---- Provided records

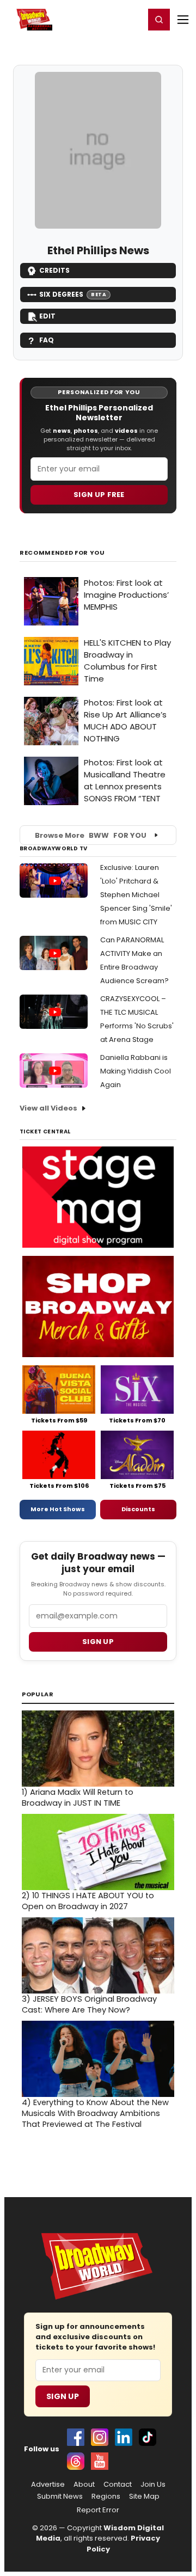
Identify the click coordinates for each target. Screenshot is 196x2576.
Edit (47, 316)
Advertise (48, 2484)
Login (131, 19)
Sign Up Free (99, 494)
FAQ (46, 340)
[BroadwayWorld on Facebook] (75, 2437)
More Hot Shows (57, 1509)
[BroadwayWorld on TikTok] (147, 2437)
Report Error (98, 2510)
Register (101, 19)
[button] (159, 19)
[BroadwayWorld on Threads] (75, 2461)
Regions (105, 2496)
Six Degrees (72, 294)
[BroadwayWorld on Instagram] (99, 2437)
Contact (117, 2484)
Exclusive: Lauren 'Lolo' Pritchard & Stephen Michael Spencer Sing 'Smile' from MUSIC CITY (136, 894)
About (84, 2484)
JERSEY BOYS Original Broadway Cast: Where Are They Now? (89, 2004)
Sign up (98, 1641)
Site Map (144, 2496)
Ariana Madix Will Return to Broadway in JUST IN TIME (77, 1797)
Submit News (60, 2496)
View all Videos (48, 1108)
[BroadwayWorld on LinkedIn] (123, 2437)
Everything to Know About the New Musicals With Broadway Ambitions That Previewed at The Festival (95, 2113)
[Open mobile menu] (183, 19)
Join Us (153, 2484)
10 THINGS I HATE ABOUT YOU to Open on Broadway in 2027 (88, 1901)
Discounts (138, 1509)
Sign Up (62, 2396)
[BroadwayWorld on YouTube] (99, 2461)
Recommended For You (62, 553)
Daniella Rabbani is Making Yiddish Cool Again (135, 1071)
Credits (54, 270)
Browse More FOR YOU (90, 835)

--------
---- Provided records

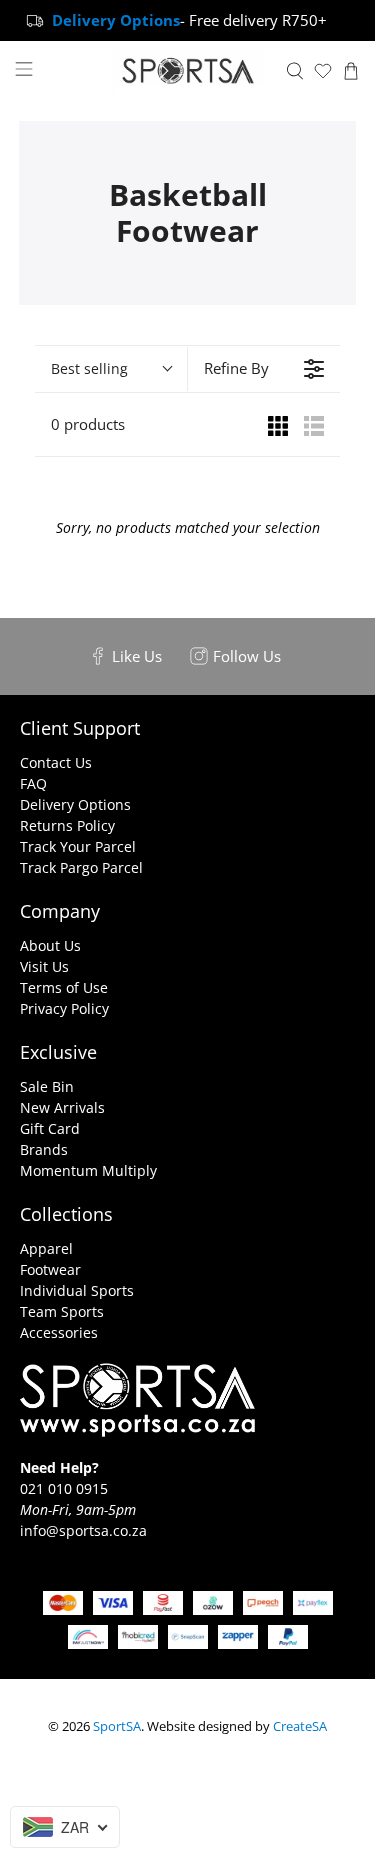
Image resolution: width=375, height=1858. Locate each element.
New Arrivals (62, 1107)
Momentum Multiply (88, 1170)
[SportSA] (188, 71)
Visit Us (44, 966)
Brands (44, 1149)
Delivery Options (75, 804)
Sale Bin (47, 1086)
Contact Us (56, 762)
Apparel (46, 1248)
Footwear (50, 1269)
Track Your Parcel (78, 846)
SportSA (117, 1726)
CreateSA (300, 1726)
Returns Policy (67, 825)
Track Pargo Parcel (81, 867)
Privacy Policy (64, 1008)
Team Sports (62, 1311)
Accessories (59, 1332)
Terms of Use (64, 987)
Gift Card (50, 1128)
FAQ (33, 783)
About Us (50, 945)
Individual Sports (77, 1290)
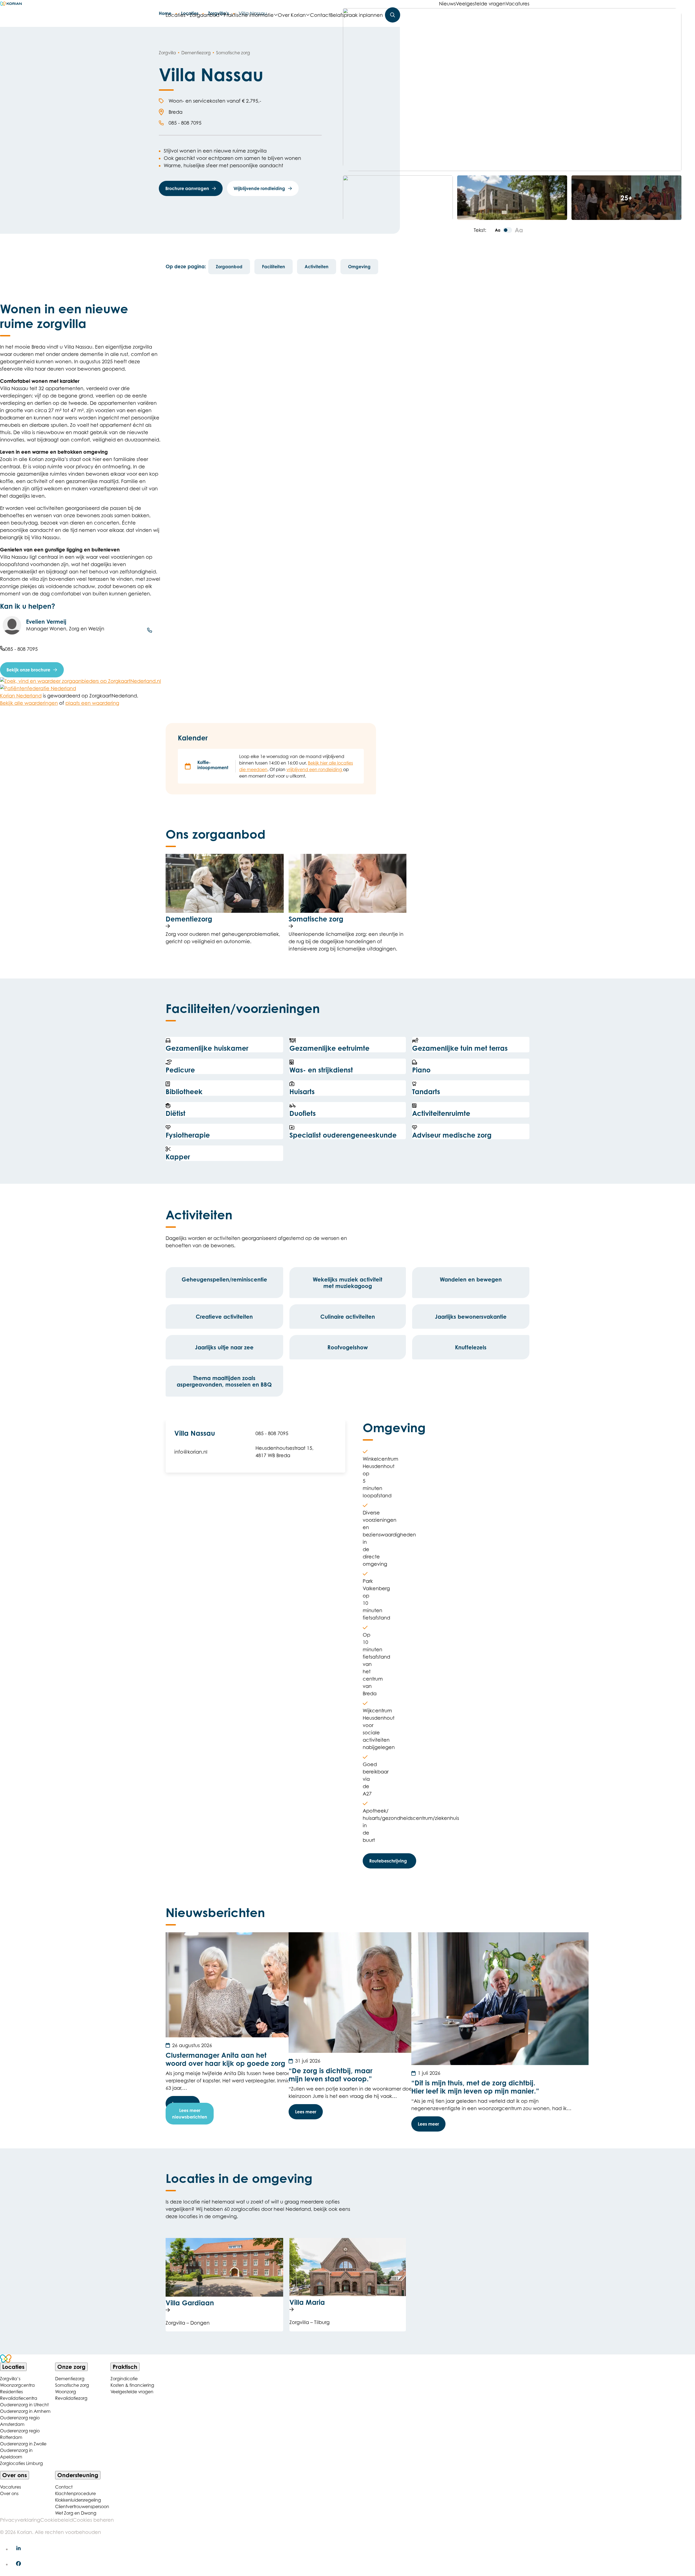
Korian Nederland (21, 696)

--------

▶ _How to complete this task_
Starting with the line above that holds "Identify the click" and stopping with the line that holds "Regions (105, 2496)", reproduce each line exactly, omitting all other lines.

▶ _Solution to the problem_
Identify the click coordinates for each target. Screenshot is 196x2576.
Edit (47, 316)
Advertise (48, 2484)
Login (131, 19)
Sign Up Free (99, 494)
FAQ (46, 340)
[BroadwayWorld on Facebook] (75, 2437)
More Hot Shows (57, 1509)
[BroadwayWorld on TikTok] (147, 2437)
Report Error (98, 2510)
Register (101, 19)
[button] (159, 19)
[BroadwayWorld on Threads] (75, 2461)
Regions (105, 2496)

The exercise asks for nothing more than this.